What the task asks: Write out the records again, exactly. Nothing may be dropped.

Data:

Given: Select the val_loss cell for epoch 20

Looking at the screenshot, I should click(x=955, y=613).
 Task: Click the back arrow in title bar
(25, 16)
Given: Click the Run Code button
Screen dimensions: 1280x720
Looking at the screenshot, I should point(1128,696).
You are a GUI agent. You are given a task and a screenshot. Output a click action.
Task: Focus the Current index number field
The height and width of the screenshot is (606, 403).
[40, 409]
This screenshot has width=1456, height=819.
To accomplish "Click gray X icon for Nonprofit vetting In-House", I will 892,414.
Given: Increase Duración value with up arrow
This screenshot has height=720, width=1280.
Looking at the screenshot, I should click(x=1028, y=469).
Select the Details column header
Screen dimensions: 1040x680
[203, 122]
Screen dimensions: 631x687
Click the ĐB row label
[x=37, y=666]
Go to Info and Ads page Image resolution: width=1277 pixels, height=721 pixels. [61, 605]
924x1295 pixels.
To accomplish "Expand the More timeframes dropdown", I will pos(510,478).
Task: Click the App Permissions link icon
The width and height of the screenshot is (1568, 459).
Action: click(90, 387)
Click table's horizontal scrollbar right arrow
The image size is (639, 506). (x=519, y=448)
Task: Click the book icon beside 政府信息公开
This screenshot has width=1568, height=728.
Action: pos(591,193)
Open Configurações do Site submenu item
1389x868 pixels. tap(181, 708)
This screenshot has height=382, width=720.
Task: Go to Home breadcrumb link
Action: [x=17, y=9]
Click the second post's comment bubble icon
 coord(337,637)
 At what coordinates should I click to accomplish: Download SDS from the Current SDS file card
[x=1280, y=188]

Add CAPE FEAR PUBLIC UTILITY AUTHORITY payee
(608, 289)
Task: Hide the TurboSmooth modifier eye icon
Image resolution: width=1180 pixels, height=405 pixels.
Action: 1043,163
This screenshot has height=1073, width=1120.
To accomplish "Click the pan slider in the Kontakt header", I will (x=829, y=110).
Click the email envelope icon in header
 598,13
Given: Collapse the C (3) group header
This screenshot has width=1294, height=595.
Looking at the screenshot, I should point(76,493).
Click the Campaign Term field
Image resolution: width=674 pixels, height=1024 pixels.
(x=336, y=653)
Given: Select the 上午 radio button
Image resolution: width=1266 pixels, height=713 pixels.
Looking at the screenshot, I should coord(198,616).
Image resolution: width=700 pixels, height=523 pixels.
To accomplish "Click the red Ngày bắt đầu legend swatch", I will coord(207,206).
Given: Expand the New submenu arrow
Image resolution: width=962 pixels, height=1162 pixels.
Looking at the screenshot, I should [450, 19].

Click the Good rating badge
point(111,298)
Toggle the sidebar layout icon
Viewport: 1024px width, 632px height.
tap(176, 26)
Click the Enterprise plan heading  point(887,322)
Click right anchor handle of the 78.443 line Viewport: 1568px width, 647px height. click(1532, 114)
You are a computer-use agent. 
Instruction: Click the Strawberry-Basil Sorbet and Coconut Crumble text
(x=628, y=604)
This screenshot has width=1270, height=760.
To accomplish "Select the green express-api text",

Answer box:
Given: Select the val_loss cell for epoch 20

Looking at the screenshot, I should click(x=955, y=613).
 Task: Click the back arrow in title bar
(25, 16)
Given: Click the Run Code button
Screen dimensions: 1280x720
Looking at the screenshot, I should point(1128,696).
You are a GUI agent. You are given a task and a screenshot. Output a click action.
Task: Focus the Current index number field
The height and width of the screenshot is (606, 403).
[40, 409]
This screenshot has width=1456, height=819.
To accomplish "Click gray X icon for Nonprofit vetting In-House", I will 892,414.
Given: Increase Duración value with up arrow
This screenshot has height=720, width=1280.
Looking at the screenshot, I should click(x=1028, y=469).
Select the Details column header
Screen dimensions: 1040x680
[203, 122]
Screen dimensions: 631x687
Click the ĐB row label
[x=37, y=666]
Go to Info and Ads page Image resolution: width=1277 pixels, height=721 pixels. [61, 605]
924x1295 pixels.
To accomplish "Expand the More timeframes dropdown", I will pos(510,478).
Task: Click the App Permissions link icon
The width and height of the screenshot is (1568, 459).
Action: click(90, 387)
Click table's horizontal scrollbar right arrow
The image size is (639, 506). (x=519, y=448)
Task: Click the book icon beside 政府信息公开
This screenshot has width=1568, height=728.
Action: pos(591,193)
Open Configurações do Site submenu item
1389x868 pixels. tap(181, 708)
This screenshot has height=382, width=720.
Task: Go to Home breadcrumb link
Action: [x=17, y=9]
Click the second post's comment bubble icon
 coord(337,637)
 At what coordinates should I click to accomplish: Download SDS from the Current SDS file card
[x=1280, y=188]

Add CAPE FEAR PUBLIC UTILITY AUTHORITY payee
(608, 289)
Task: Hide the TurboSmooth modifier eye icon
Image resolution: width=1180 pixels, height=405 pixels.
Action: 1043,163
This screenshot has height=1073, width=1120.
To accomplish "Click the pan slider in the Kontakt header", I will (x=829, y=110).
Click the email envelope icon in header
 598,13
Given: Collapse the C (3) group header
This screenshot has width=1294, height=595.
Looking at the screenshot, I should point(76,493).
Click the Campaign Term field
Image resolution: width=674 pixels, height=1024 pixels.
(x=336, y=653)
Given: Select the 上午 radio button
Image resolution: width=1266 pixels, height=713 pixels.
Looking at the screenshot, I should coord(198,616).
Image resolution: width=700 pixels, height=523 pixels.
To accomplish "Click the red Ngày bắt đầu legend swatch", I will coord(207,206).
Given: Expand the New submenu arrow
Image resolution: width=962 pixels, height=1162 pixels.
Looking at the screenshot, I should [450, 19].

Click the Good rating badge
point(111,298)
Toggle the sidebar layout icon
Viewport: 1024px width, 632px height.
tap(176, 26)
Click the Enterprise plan heading  point(887,322)
Click right anchor handle of the 78.443 line Viewport: 1568px width, 647px height. click(1532, 114)
You are a computer-use agent. 
Instruction: Click the Strawberry-Basil Sorbet and Coconut Crumble text
(x=628, y=604)
This screenshot has width=1270, height=760.
To accomplish "Select the green express-api text",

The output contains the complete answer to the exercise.